Vocalmente è assente la parte cattiva di Kendrick, che invece lascia spazio al suo lato più vulnerabile e dolorante: il sotto voce di Mother I Sober (con Beth Gibbons dei Portishead), il tono confessionale di Crown, la recitazione in We Cry Together (con una eccezionale Taylour Paige). Il primo ascolto è quasi spiazzante per la totale assenza di potenziali singoli, ma non è sulla pelle che MM&TBS colpisce. Gli ascolti successivi fanno emergere brani come N95 (con il featuring del cugino Baby Keem), Saviour, Count On Me, Die Hard, Purple Hearts e Father Time, per citarne alcuni. Tutti brani pervasi da una latente e confessa sofferenza. Ma da dove arriva tutto questo dolore?
I grieve different
Mr. Morale & The Big Steppers mette in mostra il lato più vulnerabile di Kendrick Lamar e lo fa dal lato più intimo possibile: quello della psicoterapia.

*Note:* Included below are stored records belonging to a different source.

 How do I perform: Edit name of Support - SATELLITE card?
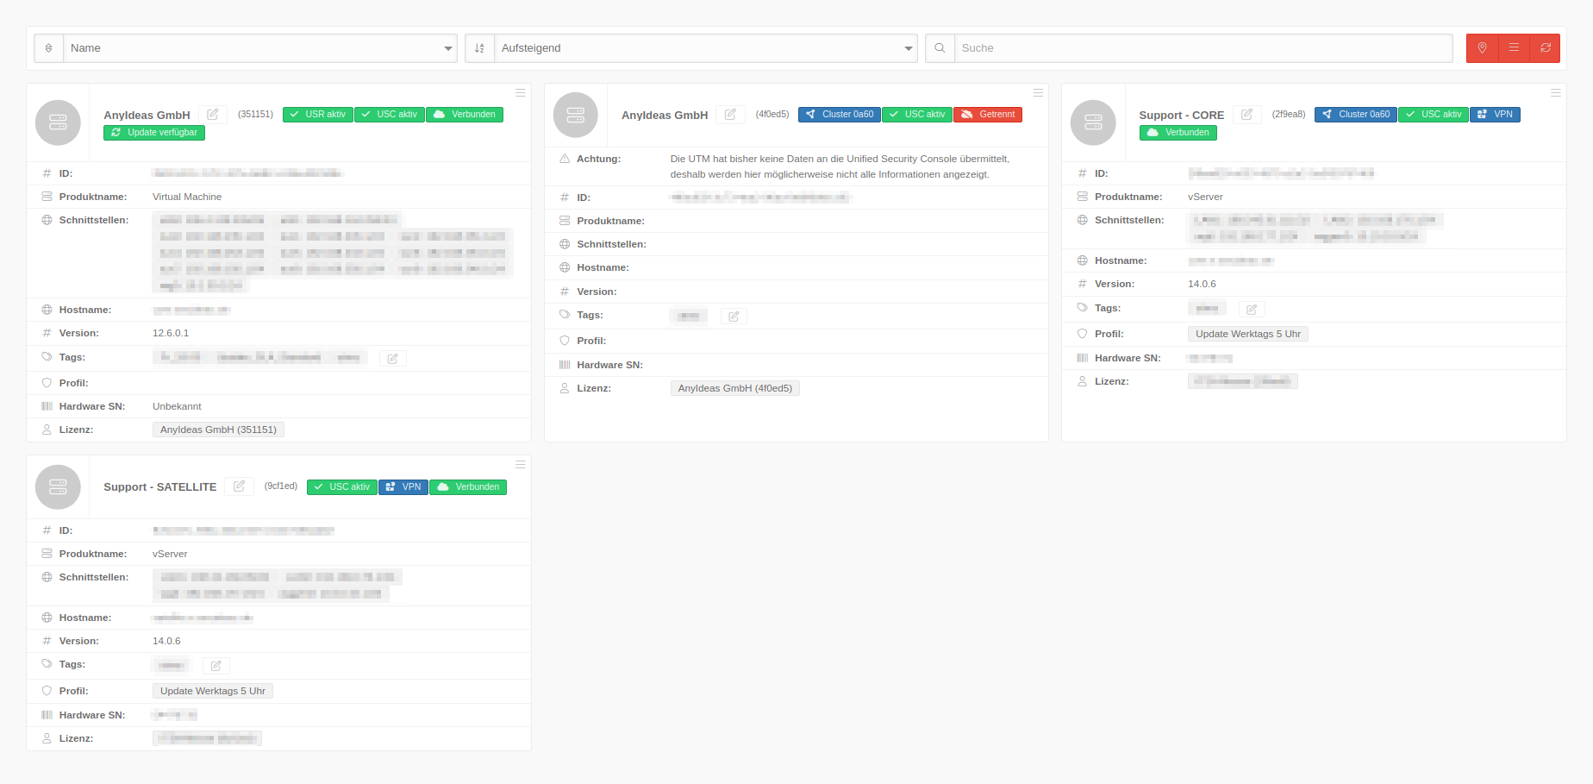click(x=239, y=486)
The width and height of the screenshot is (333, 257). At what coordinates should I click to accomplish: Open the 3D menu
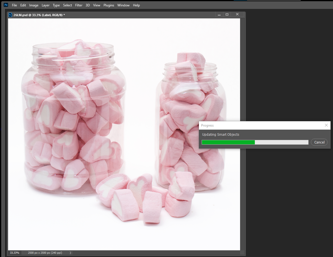[x=88, y=5]
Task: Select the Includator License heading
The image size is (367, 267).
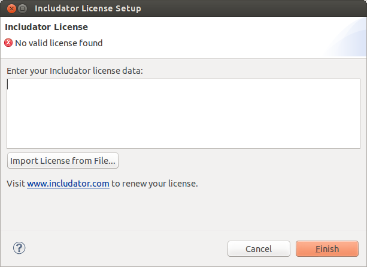Action: point(46,27)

L’album si apre con un coro d’augurio: I hope you find some peace of mind in this lifetime, mentre una voce in sottofondo suggerisce tell them, tell them the truth. E la verità è che Kendrick Lamar ha sofferto e soffre. In maniera diversa, ma soffre – ed è ciò che lo unisce a tante altre persone (I am all of us, aveva scritto nel video di The Heart Pt. 5).
Cosa lo fa soffrire? L’idea di essere considerato il salvatore che non crede di essere (Savior), la maschera da real n*gga che need no therapy ma che si porta dietro il peso dei traumi infantili (Father Time), l’ipocrisia della cancel culture (N95, ma anche i featuring con Kodak Black che non lo hanno risparmiato dalle critiche), della società nei confronti della comunità LGBT+ (Auntie Diaries) e i sensi di colpa che lo pervadono (Mirror).
I choose me, I’m sorry
Ancora una volta tormentato e in collusione col mondo che lo circonda, Kendrick Lamar con Mr. Morale & The Big Steppers ha sviscerato ancora una volta i suoi pensieri e alla sua maniera cervellotica e intellettuale. Non sarà il suo lavoro più riuscito (qualche momento morto, a discapito della natura growner ascolto dopo ascolto, c’è) e sarà il tempo a dircelo eventualmente, ma sicuramente è l’ennesimo confronto con un artista che inevitabilmente ci sfida nel farlo anche con noi stessi. Ce ne fossero.